START Records supplied

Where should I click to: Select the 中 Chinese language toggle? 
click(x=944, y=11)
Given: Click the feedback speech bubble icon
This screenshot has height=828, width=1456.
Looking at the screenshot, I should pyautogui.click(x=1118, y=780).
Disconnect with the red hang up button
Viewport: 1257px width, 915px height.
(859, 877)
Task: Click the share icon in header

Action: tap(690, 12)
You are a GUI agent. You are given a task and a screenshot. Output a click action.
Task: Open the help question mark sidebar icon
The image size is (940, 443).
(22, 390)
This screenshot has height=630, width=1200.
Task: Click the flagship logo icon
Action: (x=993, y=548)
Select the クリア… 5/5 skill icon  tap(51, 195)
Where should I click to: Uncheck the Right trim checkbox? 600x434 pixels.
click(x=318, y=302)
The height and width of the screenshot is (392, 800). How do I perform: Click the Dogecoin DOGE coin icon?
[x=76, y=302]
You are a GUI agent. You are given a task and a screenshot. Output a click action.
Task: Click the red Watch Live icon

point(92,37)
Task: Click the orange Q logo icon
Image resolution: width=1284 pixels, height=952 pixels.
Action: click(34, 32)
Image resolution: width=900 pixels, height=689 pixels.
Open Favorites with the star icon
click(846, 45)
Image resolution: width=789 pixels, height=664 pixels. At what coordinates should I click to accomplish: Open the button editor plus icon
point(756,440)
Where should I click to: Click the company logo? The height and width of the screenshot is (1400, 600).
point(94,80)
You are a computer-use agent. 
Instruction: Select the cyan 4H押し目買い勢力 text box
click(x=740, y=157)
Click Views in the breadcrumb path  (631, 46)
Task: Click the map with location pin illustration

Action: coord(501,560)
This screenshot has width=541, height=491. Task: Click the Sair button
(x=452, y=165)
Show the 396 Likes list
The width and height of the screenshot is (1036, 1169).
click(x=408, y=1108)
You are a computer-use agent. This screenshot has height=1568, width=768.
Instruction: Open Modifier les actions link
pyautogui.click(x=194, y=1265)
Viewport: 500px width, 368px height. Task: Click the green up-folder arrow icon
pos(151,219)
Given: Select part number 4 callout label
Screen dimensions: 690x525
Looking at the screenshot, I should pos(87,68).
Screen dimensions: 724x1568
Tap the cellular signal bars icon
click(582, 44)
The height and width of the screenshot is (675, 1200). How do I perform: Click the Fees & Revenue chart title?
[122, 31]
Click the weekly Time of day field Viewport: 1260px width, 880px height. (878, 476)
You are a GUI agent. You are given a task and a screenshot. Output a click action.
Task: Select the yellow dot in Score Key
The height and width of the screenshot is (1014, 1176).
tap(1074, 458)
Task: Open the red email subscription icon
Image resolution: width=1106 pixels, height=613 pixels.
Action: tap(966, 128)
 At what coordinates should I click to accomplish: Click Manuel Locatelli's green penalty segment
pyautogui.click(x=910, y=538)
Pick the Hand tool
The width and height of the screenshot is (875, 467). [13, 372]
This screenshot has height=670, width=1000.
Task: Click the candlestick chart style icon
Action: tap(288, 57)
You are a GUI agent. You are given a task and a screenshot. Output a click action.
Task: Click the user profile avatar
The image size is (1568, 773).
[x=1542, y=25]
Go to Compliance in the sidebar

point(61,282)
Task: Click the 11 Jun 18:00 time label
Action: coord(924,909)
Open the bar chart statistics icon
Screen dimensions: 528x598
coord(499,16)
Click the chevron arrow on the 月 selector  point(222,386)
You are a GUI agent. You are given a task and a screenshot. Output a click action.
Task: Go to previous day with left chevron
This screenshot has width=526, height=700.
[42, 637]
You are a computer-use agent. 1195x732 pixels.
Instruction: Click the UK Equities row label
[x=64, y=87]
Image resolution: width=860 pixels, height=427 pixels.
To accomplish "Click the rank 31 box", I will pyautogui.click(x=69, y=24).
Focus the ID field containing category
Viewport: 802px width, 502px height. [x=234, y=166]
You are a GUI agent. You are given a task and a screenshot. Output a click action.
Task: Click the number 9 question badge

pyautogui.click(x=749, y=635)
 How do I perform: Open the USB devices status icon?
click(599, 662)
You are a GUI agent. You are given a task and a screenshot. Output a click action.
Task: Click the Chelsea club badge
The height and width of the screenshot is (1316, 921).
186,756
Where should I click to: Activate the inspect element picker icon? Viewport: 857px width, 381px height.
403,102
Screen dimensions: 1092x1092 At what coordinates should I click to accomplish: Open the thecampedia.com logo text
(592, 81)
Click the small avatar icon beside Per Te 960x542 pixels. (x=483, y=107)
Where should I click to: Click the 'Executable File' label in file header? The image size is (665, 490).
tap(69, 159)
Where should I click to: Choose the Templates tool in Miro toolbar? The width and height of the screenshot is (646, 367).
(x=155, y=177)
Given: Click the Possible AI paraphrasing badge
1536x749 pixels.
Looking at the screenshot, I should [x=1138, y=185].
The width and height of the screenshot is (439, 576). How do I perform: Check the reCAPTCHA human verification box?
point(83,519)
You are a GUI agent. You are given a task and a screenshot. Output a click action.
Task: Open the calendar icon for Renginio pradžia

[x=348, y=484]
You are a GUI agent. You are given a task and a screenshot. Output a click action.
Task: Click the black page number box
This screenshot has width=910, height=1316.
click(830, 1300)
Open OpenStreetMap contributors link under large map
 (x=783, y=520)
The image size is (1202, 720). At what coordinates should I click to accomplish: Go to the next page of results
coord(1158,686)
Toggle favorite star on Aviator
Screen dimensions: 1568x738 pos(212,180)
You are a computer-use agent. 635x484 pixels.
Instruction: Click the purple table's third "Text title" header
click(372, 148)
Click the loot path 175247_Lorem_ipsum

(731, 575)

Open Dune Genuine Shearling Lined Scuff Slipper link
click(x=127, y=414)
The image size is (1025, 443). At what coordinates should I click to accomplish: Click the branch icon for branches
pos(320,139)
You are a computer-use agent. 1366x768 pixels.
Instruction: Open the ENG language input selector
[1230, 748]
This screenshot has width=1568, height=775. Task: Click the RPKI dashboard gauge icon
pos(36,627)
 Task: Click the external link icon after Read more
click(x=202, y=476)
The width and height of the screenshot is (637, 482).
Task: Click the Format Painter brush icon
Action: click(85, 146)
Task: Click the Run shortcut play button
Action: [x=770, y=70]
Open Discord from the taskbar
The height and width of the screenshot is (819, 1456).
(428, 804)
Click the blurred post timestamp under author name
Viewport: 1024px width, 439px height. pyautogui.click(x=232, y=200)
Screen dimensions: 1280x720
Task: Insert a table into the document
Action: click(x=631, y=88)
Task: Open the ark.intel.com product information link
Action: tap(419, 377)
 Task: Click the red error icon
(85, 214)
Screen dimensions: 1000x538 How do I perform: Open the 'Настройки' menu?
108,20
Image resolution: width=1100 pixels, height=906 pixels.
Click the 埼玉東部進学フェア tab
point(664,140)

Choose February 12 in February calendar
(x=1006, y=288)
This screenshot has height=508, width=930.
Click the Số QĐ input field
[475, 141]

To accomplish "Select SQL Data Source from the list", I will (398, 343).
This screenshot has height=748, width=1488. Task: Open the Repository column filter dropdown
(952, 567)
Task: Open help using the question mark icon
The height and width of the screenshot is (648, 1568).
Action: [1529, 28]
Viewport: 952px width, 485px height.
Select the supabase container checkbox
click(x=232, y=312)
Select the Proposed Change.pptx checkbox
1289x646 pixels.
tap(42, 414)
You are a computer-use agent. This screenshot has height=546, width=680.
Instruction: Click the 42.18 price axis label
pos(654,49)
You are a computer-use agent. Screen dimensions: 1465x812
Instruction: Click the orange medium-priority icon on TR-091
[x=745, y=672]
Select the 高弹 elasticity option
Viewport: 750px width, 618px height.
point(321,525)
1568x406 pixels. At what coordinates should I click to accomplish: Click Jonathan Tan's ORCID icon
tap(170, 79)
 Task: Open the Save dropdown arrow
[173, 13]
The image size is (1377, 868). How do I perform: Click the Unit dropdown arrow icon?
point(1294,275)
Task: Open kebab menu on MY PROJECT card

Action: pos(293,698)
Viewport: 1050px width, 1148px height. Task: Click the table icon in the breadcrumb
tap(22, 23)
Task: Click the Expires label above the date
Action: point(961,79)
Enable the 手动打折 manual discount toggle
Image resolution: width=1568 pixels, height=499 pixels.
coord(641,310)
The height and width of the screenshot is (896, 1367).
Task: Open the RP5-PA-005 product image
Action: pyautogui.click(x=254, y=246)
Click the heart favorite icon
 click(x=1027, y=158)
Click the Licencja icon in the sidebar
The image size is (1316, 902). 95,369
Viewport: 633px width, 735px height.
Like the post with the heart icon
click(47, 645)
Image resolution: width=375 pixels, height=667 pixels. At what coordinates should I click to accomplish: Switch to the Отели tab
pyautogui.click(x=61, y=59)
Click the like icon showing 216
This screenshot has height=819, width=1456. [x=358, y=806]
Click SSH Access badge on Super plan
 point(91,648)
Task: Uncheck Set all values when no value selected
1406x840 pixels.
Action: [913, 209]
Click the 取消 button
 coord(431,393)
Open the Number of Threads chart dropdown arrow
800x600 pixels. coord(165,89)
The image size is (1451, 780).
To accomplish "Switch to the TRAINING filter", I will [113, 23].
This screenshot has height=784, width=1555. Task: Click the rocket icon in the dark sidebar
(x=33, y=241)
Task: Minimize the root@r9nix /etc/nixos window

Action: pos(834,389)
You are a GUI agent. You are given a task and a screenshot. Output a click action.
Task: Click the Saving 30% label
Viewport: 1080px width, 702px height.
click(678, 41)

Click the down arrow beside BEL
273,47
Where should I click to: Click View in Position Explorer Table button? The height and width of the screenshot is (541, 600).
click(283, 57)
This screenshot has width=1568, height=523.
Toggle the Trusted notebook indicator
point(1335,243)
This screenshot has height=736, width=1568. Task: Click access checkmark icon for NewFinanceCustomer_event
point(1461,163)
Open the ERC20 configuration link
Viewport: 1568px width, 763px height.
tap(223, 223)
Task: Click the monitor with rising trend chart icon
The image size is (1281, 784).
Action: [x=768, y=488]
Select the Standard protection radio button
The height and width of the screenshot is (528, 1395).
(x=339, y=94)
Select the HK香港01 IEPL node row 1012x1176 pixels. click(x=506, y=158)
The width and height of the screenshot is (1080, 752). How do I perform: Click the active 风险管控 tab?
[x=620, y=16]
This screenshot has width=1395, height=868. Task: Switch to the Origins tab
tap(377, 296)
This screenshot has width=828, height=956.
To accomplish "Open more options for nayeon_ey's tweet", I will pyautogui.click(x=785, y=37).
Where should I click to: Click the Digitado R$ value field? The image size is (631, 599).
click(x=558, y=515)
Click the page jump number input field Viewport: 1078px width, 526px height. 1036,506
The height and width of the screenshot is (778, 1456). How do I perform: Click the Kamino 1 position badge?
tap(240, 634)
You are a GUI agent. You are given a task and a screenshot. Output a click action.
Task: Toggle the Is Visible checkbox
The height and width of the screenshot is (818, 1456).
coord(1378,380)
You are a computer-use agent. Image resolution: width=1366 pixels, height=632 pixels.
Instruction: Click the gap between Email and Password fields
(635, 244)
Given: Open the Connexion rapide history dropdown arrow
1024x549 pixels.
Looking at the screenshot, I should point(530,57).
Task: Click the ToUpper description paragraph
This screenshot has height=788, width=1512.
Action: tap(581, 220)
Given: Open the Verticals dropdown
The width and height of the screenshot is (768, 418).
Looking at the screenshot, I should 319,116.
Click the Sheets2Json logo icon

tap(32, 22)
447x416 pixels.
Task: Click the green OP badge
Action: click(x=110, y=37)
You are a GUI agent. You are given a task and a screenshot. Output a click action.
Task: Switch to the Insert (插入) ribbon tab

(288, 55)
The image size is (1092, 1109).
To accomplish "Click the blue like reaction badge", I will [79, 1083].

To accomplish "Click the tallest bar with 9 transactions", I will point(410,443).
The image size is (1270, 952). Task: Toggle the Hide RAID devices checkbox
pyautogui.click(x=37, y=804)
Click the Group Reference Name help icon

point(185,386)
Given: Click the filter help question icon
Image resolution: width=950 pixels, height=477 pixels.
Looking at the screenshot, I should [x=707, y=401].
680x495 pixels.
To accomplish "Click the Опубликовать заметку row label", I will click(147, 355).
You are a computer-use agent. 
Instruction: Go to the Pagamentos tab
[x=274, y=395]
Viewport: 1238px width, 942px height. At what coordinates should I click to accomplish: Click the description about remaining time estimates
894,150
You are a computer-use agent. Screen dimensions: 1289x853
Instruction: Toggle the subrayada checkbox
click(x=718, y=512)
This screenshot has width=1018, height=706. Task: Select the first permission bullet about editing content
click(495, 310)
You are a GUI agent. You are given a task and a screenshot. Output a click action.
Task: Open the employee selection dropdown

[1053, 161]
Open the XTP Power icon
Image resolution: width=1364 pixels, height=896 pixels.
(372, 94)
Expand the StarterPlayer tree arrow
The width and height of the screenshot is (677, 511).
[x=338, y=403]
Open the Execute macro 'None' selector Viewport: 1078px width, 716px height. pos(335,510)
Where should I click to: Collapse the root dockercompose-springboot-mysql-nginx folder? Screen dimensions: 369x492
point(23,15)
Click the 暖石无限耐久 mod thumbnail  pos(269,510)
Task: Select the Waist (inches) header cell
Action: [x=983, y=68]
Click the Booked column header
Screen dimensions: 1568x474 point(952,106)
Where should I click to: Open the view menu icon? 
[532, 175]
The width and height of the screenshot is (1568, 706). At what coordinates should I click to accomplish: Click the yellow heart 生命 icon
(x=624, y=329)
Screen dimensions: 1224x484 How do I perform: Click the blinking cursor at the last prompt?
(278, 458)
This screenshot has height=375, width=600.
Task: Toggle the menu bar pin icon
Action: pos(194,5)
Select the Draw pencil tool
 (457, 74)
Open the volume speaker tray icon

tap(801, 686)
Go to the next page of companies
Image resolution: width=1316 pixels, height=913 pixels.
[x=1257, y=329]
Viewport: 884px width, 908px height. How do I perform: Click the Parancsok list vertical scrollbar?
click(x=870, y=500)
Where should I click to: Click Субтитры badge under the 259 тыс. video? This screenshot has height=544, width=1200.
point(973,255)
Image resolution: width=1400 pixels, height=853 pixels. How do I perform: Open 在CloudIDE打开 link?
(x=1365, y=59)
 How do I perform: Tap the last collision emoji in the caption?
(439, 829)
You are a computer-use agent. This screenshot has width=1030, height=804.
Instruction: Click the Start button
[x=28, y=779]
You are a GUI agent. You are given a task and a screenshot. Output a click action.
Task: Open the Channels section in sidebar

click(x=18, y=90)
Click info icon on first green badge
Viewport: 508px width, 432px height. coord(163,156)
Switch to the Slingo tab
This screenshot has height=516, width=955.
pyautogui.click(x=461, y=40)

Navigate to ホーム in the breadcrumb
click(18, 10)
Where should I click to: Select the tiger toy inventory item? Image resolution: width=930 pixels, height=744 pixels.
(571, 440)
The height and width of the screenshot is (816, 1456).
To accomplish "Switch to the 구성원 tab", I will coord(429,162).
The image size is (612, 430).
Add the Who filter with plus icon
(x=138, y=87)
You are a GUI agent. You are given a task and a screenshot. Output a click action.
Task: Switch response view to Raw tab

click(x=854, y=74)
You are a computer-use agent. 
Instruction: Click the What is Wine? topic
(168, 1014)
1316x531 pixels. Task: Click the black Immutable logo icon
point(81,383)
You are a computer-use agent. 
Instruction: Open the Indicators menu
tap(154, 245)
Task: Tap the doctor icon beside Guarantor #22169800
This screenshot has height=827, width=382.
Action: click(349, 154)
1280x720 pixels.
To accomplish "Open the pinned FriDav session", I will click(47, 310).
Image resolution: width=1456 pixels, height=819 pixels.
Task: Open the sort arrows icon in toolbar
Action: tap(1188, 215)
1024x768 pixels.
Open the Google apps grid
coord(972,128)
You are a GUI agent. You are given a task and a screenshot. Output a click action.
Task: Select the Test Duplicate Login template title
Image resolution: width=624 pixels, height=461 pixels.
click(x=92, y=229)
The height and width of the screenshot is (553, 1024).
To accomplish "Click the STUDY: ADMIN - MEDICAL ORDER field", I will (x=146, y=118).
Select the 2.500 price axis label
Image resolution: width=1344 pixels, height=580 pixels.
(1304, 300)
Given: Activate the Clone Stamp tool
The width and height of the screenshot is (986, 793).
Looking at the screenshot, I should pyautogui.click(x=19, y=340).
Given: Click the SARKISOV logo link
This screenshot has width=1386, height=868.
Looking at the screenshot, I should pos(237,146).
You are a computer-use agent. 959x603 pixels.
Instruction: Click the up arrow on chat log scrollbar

END Records supplied

Objective - Gather every line above that contains the word "logo" and copy each one in full.

Response to the exercise -
Task: Click the flagship logo icon
Task: Click the orange Q logo icon
Where should I click to: Click the company logo? The height and width of the screenshot is (1400, 600).
Screen dimensions: 1092x1092 At what coordinates should I click to accomplish: Open the thecampedia.com logo text
Click the Sheets2Json logo icon
1316x531 pixels. Task: Click the black Immutable logo icon
Given: Click the SARKISOV logo link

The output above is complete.